After an indifferent and inconsistent run, Sujoy Ghosh scored a hit with Kahaani in 2012. The thriller borrowed ideas from the Hollywood movies The Usual Suspects and Taking Lives, and relied on faked flashbacks that made it difficult for audiences to guess the truth behind the mystery. Many lies were spun in Kahaani, both verbally by its characters and visually by its filmmaker.
Badla, then, is apt material for Ghosh, relying as it does on unreliable narrators and many versions of the truth. The movie is an official remake of the Spanish whodunit The Invisible Guest, with some tweaks by Ghosh and dialogue by him and Raj Vasant.
Badla wisely sticks closely to The Invisible Guest, which is currently being streamed on Netflix. The Spanish film was written and directed by Oriol Paulo, and Ghosh ensures that the adaptation retains the gasp factor by keeping any changes to the bare minimum.
Ghosh’s major contribution is to swap the genders of the main characters. It is a woman, now, who is accused of murdering her lover, and a male lawyer who rehearses the case with her to ensure that her defence is watertight.
Taapsee Pannu is Naina, a married businesswoman who gets involved in an accident along with her lover, Arjun (Tony Luke). The accident has links with Arjun’s murder, which are gradually revealed over the conversations between Naina and her lawyer, Badal (Amitabh Bachchan). The narrative moves back and forth in time over the course of 120 minutes, with Naina presenting proof of her innocence and Badal teasing out other possibilities to test her defence.
For some reason, Badla plays out entirely in Glasgow, which, like every foreign location featured in a Hindi movie, has many Indians running about (Denzil Smith plays a police officer; Manav Kaul is Naina’s fixer). In a facile attempt to Indianise the story, Sujoy Ghosh weaves in mythic references to the Mahabharata epic.
The casting, however, proves to be a bigger problem.
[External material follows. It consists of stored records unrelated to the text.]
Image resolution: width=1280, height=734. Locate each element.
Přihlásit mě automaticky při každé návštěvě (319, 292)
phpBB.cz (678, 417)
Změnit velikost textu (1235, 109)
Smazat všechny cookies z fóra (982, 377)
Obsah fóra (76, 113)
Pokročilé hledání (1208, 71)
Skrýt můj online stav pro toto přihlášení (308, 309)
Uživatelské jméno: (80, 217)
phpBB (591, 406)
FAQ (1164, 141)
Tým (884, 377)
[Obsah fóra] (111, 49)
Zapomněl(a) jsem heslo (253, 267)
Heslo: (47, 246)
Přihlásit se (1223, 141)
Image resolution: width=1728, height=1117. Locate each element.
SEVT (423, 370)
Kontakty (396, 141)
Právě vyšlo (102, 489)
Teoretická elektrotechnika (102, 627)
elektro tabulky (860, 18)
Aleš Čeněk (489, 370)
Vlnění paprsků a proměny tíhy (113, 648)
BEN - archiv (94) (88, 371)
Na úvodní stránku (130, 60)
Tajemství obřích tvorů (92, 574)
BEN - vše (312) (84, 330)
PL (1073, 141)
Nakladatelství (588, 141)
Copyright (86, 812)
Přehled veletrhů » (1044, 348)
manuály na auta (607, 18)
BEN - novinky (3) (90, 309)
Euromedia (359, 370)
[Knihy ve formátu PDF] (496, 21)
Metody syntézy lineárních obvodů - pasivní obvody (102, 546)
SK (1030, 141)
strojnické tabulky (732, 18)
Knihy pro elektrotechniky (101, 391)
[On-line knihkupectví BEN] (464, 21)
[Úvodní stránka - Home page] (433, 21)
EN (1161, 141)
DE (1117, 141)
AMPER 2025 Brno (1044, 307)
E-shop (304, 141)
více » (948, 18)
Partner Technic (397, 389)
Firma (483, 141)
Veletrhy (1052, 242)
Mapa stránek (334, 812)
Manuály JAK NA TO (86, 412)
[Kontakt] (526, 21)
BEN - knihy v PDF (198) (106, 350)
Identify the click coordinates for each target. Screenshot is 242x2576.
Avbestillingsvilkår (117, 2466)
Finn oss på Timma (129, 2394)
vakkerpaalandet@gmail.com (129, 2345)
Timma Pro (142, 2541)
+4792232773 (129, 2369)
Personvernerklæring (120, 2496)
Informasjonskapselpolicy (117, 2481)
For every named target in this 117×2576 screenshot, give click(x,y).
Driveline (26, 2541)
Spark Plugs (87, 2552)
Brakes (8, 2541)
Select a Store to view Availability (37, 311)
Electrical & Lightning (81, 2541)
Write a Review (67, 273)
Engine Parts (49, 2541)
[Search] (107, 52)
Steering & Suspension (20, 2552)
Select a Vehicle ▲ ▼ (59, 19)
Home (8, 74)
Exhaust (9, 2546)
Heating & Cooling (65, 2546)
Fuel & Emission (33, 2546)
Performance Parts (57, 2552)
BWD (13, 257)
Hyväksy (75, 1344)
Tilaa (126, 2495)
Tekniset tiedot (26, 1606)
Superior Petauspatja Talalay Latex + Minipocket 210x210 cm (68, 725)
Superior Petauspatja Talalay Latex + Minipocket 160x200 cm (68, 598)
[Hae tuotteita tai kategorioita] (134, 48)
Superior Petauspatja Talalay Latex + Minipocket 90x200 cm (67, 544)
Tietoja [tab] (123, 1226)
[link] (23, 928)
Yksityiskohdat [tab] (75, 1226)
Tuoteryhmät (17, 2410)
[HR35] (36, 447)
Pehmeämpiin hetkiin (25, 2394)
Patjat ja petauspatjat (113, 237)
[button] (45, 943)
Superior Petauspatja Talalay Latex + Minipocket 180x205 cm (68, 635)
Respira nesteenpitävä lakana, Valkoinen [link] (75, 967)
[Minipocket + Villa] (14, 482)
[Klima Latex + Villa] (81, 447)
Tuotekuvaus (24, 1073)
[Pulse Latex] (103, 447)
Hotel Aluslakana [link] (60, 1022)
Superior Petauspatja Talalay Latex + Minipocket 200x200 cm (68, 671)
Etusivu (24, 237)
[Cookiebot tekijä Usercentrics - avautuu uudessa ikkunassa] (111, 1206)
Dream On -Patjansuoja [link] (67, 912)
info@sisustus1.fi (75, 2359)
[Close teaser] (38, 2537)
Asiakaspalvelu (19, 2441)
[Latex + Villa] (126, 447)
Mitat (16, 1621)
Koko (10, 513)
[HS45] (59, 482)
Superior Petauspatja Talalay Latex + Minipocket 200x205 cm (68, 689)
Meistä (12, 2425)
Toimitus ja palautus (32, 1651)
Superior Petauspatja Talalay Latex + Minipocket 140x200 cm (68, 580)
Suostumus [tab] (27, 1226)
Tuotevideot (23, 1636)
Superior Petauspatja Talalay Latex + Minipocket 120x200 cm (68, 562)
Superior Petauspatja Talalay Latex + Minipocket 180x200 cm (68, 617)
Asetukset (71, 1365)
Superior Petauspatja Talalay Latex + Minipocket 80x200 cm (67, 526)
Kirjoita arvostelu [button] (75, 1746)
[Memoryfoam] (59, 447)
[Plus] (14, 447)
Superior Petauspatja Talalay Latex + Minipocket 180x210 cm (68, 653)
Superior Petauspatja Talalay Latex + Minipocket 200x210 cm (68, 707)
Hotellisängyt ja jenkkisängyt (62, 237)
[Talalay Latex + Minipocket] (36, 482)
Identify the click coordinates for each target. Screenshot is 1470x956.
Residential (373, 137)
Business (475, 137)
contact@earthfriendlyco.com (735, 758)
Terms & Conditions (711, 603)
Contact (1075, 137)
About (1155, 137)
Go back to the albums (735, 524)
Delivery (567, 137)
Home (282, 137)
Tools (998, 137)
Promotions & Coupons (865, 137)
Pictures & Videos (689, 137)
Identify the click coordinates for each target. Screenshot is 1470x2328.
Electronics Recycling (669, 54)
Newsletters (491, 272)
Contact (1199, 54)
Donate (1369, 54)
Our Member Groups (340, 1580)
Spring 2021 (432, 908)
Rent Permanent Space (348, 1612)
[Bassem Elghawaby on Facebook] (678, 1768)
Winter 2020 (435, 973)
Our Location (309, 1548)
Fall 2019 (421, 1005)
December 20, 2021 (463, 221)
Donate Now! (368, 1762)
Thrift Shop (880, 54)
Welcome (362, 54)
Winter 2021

The Spanish film works perfectly for Indian viewers who are unfamiliar with the actors and therefore have no expectations from them in terms of their innocence or guilt. The presence of unknowns in The Invisible Guest ensures that the focus is firmly on its twist-laden script.
Badla has hugely familiar leads, and the casting of at least one of them allows Ghosh to deliver a weak and unconvincing coup de grace. Taapsee Pannu is unable to summon up the blank canvas onto which all manner of possibilities can be projected, while Amitabh Bachchan hops on the gravitas train for the nth time. The gender swap allows for a meaty role for Amrita Singh, who deftly plays a key character, and her presence, along with that of Tony Luke, work strongly in the movie’s favour and helps it along its pretzel-shaped journey.